The European Commission welcomes the European Parliament's vote today, confirming the political agreement reached on the Recovery and Resilience Facility (RRF) Regulation in December 2020. This marks an important step towards making €672.5 billion in loans and grants available to Member States to support reforms and investments.

The RRF is the key instrument at the heart of NextGenerationEU, the EU's plan for emerging stronger from the COVID-19 pandemic. It will play a crucial role in helping Europe recover from the economic and social impact of the pandemic and will help to make the EU's economies and societies more resilient and secure the green and digital transitions.

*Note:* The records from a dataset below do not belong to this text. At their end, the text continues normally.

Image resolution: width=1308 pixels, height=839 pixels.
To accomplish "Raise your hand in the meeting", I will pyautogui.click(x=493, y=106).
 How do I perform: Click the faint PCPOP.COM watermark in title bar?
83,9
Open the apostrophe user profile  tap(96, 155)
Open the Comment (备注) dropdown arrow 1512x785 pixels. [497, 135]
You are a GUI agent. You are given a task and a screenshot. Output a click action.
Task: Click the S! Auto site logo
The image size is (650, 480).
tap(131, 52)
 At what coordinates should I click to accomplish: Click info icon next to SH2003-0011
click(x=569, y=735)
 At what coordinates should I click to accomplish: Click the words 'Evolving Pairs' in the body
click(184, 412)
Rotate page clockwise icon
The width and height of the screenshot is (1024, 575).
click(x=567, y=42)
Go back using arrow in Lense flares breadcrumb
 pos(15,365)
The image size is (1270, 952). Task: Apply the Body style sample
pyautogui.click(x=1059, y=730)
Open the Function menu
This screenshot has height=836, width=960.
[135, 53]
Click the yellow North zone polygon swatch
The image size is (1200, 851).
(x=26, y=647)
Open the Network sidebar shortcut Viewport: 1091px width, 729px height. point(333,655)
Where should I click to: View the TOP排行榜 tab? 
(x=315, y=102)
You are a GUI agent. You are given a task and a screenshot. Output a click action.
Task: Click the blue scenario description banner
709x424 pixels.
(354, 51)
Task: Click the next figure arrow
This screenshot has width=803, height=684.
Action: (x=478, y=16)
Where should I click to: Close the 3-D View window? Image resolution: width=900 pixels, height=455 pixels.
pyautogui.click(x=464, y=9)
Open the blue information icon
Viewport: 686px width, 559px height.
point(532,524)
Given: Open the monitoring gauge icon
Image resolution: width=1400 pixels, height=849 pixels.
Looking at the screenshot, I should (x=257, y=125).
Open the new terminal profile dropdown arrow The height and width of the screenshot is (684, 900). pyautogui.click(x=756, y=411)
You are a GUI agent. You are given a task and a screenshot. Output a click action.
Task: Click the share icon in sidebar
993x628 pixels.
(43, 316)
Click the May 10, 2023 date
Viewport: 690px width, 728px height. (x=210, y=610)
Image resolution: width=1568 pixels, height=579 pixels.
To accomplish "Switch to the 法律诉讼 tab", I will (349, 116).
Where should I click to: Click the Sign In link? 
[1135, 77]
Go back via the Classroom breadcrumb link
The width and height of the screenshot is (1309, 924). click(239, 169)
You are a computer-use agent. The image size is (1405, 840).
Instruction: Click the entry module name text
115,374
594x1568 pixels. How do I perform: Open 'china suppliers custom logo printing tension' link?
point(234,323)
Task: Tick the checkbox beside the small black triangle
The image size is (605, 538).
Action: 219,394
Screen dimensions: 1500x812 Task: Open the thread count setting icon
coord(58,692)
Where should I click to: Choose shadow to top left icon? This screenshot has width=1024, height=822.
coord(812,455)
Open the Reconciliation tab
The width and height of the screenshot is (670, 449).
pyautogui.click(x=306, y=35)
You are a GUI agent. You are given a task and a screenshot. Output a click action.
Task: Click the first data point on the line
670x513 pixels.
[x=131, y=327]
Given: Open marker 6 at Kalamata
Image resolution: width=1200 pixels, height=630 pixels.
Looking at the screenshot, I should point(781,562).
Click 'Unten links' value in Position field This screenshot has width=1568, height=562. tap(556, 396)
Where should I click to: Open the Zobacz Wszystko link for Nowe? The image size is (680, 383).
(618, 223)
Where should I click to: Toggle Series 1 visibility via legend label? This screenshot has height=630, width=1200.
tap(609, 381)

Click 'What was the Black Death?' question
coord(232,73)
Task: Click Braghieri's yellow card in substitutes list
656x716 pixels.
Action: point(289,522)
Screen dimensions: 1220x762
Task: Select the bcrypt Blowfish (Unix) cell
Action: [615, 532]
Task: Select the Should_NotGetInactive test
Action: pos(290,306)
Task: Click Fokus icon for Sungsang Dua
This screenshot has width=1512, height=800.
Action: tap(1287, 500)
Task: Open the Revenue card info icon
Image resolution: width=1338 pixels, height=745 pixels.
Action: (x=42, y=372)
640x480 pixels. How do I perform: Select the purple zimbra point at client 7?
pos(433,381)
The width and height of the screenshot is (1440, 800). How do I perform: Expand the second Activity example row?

Recovery and resilience plans

The approval of the European Parliament paves the way for the RRF to come into force in the second half of February. Member States will then be able to officially submit their national recovery and resilience plans, which will be assessed by the Commission and adopted by the Council. The recovery and resilience plans set out the reforms and public investment projects that will be supported by the RRF. The Commission is already engaged in intensive dialogue with all Member States on the preparation of these plans.

Pre-financing of 13% of the total amount allocated to Member States will be made available once recovery and resilience plans are approved, to ensure that RRF financing arrives where it is needed as quickly as possible.

Structure and objectives of the Recovery and Resilience Facility

The RRF is structured around six pillars: green transition; digital transformation; economic cohesion, productivity and competitiveness; social and territorial cohesion; health, economic, social and institutional resilience; policies for the next generation.

It will help the EU achieve its target of climate neutrality by 2050 and set it on a path of digital transition, creating jobs and spurring growth in the process. A minimum of 37% of expenditure on investments and reforms contained in each national recovery and resilience plan should support climate objectives. A minimum of 20% of expenditure on investments and reforms contained in each national plan should support the digital transition.

It will also help Member States effectively address the challenges identified in relevant country-specific recommendations under the European Semester framework of economic and social policy coordination.